After 3 successive bars of higher highs and higher lows AND higher volume await correction bar (lower high) which must have lower volume than the 3rd trigger bar or lower volume than subsequent up bars if their volume exceeded that 3rd trigger bar.

Buy on break of correction bar high or move buy point down to high+ of next correction bar if correction continues. Same if there's another one, but forget it if there's more than 3 correction bars. Stoploss at correction bar low- .

vice versa for shorts (except volume, of course, must be higher, higher, higher)
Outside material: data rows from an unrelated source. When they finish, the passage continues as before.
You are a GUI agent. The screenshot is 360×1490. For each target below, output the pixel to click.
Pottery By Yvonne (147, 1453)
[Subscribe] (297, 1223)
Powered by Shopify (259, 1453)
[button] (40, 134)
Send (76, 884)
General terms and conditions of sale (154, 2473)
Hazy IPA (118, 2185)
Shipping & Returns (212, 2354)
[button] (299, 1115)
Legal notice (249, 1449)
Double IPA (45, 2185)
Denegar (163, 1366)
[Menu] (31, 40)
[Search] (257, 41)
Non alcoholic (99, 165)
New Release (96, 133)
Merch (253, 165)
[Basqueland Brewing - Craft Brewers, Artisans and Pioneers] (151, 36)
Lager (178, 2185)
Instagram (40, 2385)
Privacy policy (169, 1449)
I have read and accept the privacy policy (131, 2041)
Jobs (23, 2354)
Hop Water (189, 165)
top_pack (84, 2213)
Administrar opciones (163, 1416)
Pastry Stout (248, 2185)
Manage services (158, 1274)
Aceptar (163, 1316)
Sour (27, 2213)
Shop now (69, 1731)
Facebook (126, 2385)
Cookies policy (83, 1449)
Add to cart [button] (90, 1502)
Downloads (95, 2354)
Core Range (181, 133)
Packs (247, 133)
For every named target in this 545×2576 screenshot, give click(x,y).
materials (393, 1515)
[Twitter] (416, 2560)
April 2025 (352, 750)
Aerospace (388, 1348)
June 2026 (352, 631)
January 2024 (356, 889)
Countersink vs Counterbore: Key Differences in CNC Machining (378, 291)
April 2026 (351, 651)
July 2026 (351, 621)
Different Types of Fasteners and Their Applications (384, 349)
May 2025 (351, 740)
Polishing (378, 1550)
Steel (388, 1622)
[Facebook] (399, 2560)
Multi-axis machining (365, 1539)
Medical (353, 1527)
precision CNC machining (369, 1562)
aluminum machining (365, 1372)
good trading (or should I say research at the moment)

jon
 
US stock options

I trade options and track options unusual volume which is 5 times the 30day avg volume...play them in direction of the option ie either put/down or call/up. This works 70% of the time and actually usually both ways...as if wrong pick will loose 100% and wins exited at 100% or at week of expiry... winners usually pretty early on... losers usually break even near expiry...unless really bigg winner that you would have gotten out of.... THIS IS TOTALLY AN INDICATORLESS SYSTEM.... But I use BBands and Stoch to tune it up and reduce the # of plays... Much better win% of about 85% since 2000 Jan. I also dont put the exit in as some drop 50% overnight and want that big win! This system is predicated on the hypothesis the big boys manipulate the market to make huge $$$ and I want to ride with them....

I have about 6500+ hours on this study and it's right on....
 
dbphoenix said:
Both the ORB and the Darvas Box are indicator-less, and the DB also incorporates fundamentals, and the rules are as "hard and fast" as you want them to be. You could investigate those if you like.

ideally im after something other than range breakout strats, as they always end up being hideously over-optimised and tweaked using ATR etc..

Which is what one usually winds up with if he wants "hard and fast" rules.

You pays your money and you takes your choice.

Darvas method worked and still works, but he also used fundamentals. He called himself a techno-fundamentalist investor. Read his book. The best ever written about stock trading.